Hacker News new | ask | show | jobs
by transpute 659 days ago
If you're interested in this topic, the 5th "System Boot and Security" LPC microconference" is on Sep 18, https://lpc.events/event/18/sessions/201/#20240918

  Developing trustworthy Linux-based systems in an open-source way
  Common git repo for hosting Boot-firmware
  Accelerating Linux Kernel Boot-Up for Large Multi-Core Systems
  Leveraging and managing SBAT revocation mechanism on distribution level
  Using U-boot as a UEFI payload
  Measured Boot, Secure Attestation & co, with systemd
  Secure Launch - DRTM solution on Arm platforms
  no more bootloader: please use the kernel instead
  OF != UEFI
1 comments

> no more bootloader: please use the kernel instead

This had a post on HN before and I didn't find the arguments terrible compelling. I'm curious what security advantages they might be able to say exist though.

IIRC from a presentation the main point behind NMBL is to not reimplement an entire OS in the bootloader like GRUB. Instead you should use the kernel with an Initrd instead and should kexec if you wanna boot into a different kernel. That way you only really need to take care of the existing kernel and userspace security.

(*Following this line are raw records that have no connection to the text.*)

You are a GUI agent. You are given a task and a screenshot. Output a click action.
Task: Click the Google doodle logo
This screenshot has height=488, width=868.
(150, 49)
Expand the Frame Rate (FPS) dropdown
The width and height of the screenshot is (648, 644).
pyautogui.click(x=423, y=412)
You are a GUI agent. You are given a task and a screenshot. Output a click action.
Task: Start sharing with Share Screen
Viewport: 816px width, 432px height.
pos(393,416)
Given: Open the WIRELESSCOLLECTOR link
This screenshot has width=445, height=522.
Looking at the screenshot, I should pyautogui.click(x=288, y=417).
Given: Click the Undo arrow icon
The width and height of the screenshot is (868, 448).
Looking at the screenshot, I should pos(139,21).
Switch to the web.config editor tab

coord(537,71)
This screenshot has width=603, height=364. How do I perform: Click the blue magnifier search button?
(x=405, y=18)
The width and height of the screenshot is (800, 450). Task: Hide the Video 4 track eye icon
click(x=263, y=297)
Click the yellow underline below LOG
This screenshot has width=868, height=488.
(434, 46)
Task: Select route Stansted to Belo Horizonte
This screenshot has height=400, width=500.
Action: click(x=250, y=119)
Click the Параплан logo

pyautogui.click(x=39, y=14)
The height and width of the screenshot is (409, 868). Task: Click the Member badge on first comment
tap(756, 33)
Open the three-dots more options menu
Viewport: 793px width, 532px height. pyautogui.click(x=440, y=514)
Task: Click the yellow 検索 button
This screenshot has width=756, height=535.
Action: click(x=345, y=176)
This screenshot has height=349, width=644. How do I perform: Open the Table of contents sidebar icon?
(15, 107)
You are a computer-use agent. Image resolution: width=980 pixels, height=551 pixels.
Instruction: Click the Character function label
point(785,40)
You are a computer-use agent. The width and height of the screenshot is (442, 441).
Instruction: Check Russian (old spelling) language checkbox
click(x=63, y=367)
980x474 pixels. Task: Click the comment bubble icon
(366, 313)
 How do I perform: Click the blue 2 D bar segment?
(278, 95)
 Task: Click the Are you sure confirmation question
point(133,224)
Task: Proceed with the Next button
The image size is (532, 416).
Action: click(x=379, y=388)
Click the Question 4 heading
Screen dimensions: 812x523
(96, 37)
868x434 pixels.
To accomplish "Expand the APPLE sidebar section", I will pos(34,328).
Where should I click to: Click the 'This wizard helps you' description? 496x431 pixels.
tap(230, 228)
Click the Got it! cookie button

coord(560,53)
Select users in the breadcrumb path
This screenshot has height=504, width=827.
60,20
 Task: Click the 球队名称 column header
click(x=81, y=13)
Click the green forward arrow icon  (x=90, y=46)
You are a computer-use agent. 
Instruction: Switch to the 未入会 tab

The problem with that is that it starts to muddy the TPM PCRs (read: makes the PCRs that should be predictable not predictable) if the kernel gets kexec'd and it just makes the boot processes just needlessly more complicated. Not to mention when the kernel/initrd fails to boot you are kinda SOL since you can't really do any meaningful boot count logic if it fails as it could even be a faulty kernel and not even reach the initrd.

I also haven't been able to be convinced that NMBL is better than a simple EFI bootloader that chainloads a kernel.

The last two paragraphs are my thoughts exactly. NMBL acts like it's solving a problem but I just see it creating more.